With Laravel Horizon (Redis driver)
When running on Redis, we ship a Horizon configuration with three supervisor groups (ingest, default, low). The relevant supervisor settings are configurable via environment variables:
| Variable | Default | Purpose |
|---|---|---|
HORIZON_INGEST_MIN_PROCESSES | 3 | Minimum number of workers always running on the ingest queue. |
HORIZON_INGEST_MAX_PROCESSES | 10 | Maximum number of workers Horizon may scale up to under load. |
HORIZON_DEFAULT_MIN_PROCESSES | 2 | Minimum workers for the default (non-ingest) queue. |
HORIZON_DEFAULT_MAX_PROCESSES | 5 | Maximum workers for the default queue. |
HORIZON_LOW_MIN_PROCESSES | 1 | Minimum workers for the low-priority queue. |
HORIZON_LOW_MAX_PROCESSES | 1 | Maximum workers for the low-priority queue. |
The defaults are a sensible starting point.

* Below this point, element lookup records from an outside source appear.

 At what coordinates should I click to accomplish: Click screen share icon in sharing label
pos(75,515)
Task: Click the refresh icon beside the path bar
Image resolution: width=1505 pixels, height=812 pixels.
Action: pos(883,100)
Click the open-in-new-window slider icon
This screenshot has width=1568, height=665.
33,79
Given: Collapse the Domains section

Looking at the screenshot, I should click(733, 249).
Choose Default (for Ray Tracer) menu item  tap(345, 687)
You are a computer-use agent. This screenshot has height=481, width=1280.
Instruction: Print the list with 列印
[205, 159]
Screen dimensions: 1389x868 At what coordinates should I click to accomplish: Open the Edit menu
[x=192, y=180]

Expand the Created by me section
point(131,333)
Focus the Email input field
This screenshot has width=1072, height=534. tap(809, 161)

Right-sizing depends on your expected events per day and your database's write capacity. Set conservative values, watch the Horizon dashboard for wait time on redis:ingest, and bump HORIZON_INGEST_MAX_PROCESSES if jobs queue up.
With other drivers (SQS, database, etc.)
Horizon is Redis-only, so the env vars above do not apply when you pick a different driver. You manage worker processes yourself via your platform (Supervisor, systemd, ECS task definitions, Kubernetes deployments, ...) by running php artisan queue:work <driver> --queue=ingest,default,low with the desired concurrency.
A few things worth keeping in mind if you go this route:
- The ingest job timeout is 60 seconds with a 90 second retry-after window. Make sure your driver's visibility timeout (for SQS) or job reserve time is at least as long, otherwise jobs may be redelivered while still being processed.
- Scale your worker count based on observed queue depth and job processing latency, the same way you would for any Laravel queue worker.
Database growth
Stats rows are small (a few hundred bytes including indexes). For typical use cases PostgreSQL handles tens of millions of rows on these tables without trouble on commodity hardware.
Integration in non-classic Laravel setups
If you run a headless SPA in front of your Laravel API, or use stateless auth (JWT, Bearer tokens, Sanctum personal access tokens), the frontend needs to forward UTMs to the API explicitly. See Headless & SPA Backends.
License
To use SimpleStats, a valid license is required.